-- THE REQUEST --
Rescale the entries starting at the line that contains "Click the '400V/50Hz' voltage value" and ending at the line that contains "This screenshot has height=368, width=655.", both included. Give those lines again with their requests, multiplying every coordinate in the answers by 2.6 and rounding to whole numbers (halves round up), and leave the pictures out.

Data listing:
---

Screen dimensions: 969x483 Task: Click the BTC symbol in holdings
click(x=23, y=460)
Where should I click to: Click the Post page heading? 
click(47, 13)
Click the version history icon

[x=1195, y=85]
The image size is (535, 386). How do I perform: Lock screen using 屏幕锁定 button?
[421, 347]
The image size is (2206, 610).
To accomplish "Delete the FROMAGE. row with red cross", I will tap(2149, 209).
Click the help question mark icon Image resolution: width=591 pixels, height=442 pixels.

---

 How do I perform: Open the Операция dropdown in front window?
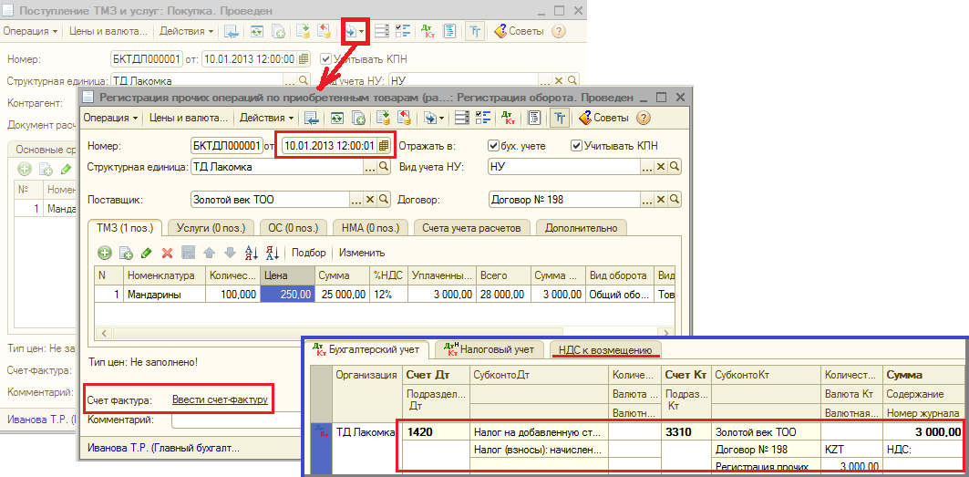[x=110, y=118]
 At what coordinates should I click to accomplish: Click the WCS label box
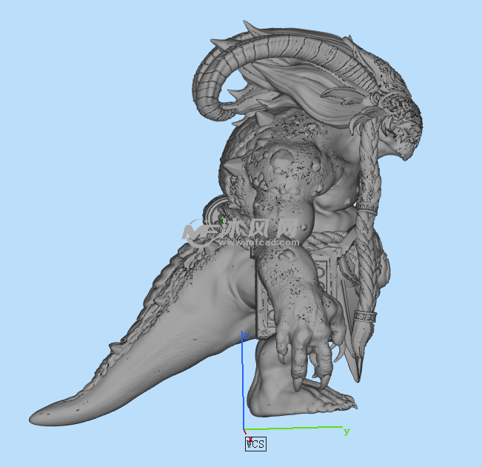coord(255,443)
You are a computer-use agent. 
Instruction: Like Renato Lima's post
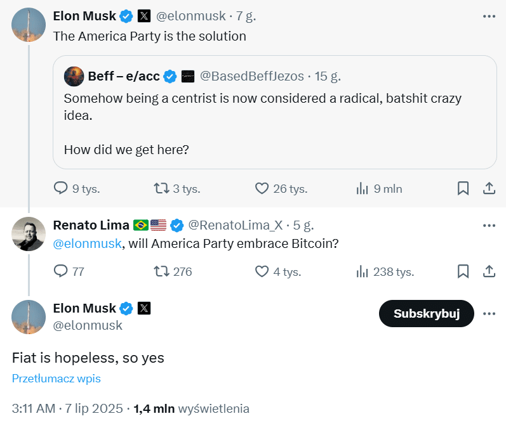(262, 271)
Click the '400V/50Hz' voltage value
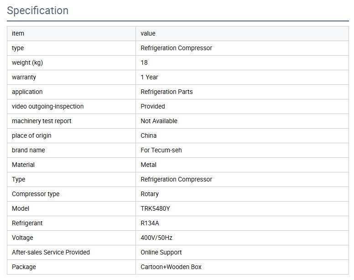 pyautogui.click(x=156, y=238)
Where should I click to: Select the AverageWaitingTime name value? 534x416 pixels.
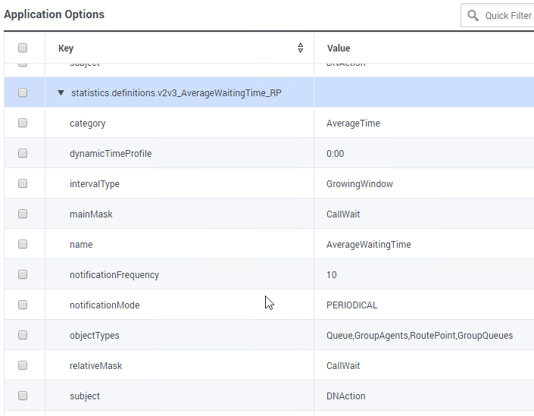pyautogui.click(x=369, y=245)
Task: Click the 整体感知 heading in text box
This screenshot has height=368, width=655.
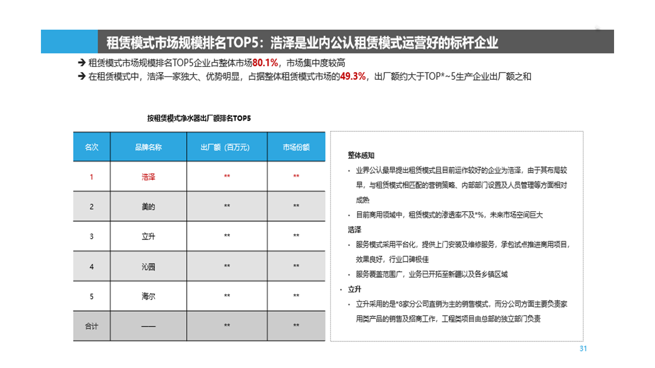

---

-- RESPONSE BELOW --
Click the '400V/50Hz' voltage value
 pyautogui.click(x=406, y=619)
Where should I click to: Select the AverageWaitingTime name value? 534x416 pixels.
pyautogui.click(x=959, y=637)
Task: Click the 整体感知 heading in text box
This screenshot has height=368, width=655.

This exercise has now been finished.